The potentiometer test was a success. It showed the guage responding correctly.
Unfortunately I was not able to setup a test rig for the control panel so that will have to be reconnected on the boat today and the bad connection traced there.
Thanks for your help. T.
 
If the sender is broken consider replacing it with a WEMA unit....just google them. Used a lot in industry to measure tank depths, Also note when replacing the screw location is not symmetrical in circumference. Nik
 
My fuel tank had the type of sender with a float on a long lever. It failed progressively until ultimately gave no reading at all. I replaced it with an Osculati sender similar to this https://www.ebay.co.uk/p/Osculati-2...Fuel-Tank-Level-Sender-240-30-Ohm/16005167185 that I was advised was very reliable in all sorts of fluids. I had to remove the tank to fit it, taking the opportunity for a thorough clean and to replace the outlet fittings. The gauge has been accurate and reliable since. The appropriate length needs to be selected for the depth of tank.
 
Replaced our swinging arm one that failed on one tank with another similar. Original had a wire bridging the fixed vertical part to the swing arm join and that failed at the micro crimp terminal reading full at the guage. ayard fitted new one but dedicated blue peter sticky back plastic man might have replaced the wire and had another years use.
 
Thanks to all for your help.
Guage and sensor are fine, problem was their positive feed, spliced into the control panel loom, had a bad connection. So it is all back in place and working. (For now)
 
Pleased you got it fixed - at no cost!! I just wanted to add a bit to this subject in case, in the future, somebody is searching for some info in this thread on Yanmar Type-B control panels:

I have just finished servicing my engine (usual stuff) and when switching on the engine I found there was no alarm buzzer and only the "charge" light was coming on. I assumed it was the buzzer and removed the small PCB with LEDs from behind the (Yanmar Type-B) panel; but when I tested it on the bench (with a 12v supply) all the lights and the buzzer were working fine. But a few notes below to help anyone else when fault finding:
1. The charge alarm light is not wired through the buzzer (so does not cause an audible alarm)
2. The water temp alarm is normally open and goes to earth when temp it too high (obvious really but fooled me for a few minutes!!); so lamp does not come on when the panel is set to "on" (can be tested by earthing the spade connector on the water temp sensor).
3. The oil pressure alarm is normally earth (buzzer sounds) and goes open when there is oil pressure
So, when you put the panel to "on" the only connection that causes the buzzer to sound is the oil pressure. (I cured my problem by giving all the loom connectors and the oil pressure connection a spray with contact cleaner and then making and breaking the connectors a few time - a known problem with Yanmars is poor quality loom connectors.

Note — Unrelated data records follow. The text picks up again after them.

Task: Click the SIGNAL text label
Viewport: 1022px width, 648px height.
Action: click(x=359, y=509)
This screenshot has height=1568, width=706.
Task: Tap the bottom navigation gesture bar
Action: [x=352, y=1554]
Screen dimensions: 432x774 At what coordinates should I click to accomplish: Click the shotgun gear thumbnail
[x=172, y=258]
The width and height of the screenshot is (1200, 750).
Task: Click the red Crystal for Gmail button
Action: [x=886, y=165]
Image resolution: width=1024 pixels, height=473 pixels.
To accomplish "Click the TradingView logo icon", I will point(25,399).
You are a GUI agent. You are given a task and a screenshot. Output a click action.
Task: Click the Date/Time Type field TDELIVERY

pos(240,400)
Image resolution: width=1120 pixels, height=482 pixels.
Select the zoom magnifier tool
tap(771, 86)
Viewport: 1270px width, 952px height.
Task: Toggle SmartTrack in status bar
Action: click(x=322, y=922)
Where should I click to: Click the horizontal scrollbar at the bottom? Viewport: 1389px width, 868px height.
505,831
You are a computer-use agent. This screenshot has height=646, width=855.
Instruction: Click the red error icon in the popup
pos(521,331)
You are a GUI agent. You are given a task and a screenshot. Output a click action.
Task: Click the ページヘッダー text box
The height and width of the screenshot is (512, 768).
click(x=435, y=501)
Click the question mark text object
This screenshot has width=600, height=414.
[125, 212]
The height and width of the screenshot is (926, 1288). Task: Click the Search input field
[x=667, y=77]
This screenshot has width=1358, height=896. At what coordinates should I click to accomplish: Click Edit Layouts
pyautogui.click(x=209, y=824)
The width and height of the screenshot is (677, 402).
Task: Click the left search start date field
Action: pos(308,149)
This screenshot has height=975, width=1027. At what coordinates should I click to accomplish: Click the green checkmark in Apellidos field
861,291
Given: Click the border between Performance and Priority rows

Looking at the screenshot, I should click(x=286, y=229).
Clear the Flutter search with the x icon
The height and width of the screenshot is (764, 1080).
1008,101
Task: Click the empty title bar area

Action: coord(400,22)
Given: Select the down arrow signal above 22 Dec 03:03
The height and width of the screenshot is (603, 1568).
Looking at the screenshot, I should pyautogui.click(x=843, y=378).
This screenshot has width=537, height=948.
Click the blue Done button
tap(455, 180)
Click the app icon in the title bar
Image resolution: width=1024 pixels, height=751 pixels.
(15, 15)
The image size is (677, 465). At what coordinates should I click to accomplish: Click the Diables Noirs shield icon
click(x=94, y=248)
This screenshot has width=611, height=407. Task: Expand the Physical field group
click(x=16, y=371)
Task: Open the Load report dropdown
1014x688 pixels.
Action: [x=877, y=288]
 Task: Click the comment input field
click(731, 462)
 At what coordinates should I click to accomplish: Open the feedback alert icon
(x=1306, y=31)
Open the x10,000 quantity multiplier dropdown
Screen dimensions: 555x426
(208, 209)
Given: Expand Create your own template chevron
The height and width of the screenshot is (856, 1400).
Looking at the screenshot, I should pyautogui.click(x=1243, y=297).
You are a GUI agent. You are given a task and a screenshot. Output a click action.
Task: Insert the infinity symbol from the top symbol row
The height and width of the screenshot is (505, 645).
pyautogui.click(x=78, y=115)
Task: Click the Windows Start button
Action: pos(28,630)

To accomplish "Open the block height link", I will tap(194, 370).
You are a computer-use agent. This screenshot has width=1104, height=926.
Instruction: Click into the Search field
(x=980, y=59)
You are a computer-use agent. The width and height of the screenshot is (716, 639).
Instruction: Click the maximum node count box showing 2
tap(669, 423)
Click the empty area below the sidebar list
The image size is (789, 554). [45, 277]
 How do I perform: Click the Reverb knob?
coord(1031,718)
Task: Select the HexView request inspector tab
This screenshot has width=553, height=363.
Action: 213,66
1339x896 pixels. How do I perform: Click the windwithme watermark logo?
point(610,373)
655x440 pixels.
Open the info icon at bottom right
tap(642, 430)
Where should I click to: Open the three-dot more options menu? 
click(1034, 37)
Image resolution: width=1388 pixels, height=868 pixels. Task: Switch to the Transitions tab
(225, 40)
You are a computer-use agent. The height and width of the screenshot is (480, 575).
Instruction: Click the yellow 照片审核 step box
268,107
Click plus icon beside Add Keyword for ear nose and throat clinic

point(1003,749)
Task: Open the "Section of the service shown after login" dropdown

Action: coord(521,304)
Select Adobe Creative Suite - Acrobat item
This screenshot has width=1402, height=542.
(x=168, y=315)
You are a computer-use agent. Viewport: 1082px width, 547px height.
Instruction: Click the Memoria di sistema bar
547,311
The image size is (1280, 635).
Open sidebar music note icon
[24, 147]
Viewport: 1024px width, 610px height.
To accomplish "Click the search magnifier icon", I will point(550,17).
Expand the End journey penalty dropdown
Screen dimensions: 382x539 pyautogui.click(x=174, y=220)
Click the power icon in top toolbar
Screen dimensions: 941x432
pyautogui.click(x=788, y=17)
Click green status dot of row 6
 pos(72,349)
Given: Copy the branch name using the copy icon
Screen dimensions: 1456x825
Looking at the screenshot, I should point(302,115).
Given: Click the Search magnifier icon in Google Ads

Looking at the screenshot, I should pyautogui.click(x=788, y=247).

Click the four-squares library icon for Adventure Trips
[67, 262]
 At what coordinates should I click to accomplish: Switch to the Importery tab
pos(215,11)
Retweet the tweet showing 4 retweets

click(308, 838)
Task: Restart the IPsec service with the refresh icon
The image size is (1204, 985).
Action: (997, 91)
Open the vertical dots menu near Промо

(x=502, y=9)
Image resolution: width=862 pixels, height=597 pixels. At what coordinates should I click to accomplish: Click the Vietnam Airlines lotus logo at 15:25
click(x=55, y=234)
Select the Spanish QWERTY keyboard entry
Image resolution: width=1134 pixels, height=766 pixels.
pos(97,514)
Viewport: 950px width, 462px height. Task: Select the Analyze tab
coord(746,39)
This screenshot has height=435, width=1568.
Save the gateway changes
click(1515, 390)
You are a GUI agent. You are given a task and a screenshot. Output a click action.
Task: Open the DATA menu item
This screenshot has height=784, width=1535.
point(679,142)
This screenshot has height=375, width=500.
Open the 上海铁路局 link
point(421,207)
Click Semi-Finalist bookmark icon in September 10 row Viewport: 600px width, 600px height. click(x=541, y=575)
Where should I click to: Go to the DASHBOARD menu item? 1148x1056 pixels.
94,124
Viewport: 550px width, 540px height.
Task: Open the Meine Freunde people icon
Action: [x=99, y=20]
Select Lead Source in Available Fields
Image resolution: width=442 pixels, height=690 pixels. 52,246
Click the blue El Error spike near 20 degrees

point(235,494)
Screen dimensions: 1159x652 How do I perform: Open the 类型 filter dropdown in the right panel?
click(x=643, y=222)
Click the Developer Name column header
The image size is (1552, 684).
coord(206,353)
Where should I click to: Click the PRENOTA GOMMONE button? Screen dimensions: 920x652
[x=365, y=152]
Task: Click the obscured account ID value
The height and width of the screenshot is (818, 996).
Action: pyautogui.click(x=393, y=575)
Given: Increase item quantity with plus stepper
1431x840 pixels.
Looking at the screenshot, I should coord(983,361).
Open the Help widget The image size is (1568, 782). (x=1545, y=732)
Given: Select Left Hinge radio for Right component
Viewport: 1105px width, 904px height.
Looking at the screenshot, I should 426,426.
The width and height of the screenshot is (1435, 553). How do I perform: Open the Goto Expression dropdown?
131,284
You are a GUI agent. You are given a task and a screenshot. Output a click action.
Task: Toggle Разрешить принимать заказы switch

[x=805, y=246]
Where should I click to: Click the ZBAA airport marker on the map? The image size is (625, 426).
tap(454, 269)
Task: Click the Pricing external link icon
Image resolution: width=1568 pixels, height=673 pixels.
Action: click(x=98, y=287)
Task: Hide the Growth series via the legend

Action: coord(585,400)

Hope that may help someone in the future and save them some time!!

Alan.
 
1. The charge alarm light is not wired through the buzzer (so does not cause an audible alarm)

Alan.

That's useful to know. I had always assumed that the buzzing when I turn the ignition on and off was the oil pressure because of the delay after a filter change and had assumed that the buzzer would sound if the engine ever overheated, which it hasn't, but I did wonder whether the buzzer would sound if the alternator failed at higher revs but clearly not. My system also has the saildrive water ingress sensor wired through the buzzer which means that sometimes the buzzer comes on and then doesn't go off when engine starts and oil pressure rises.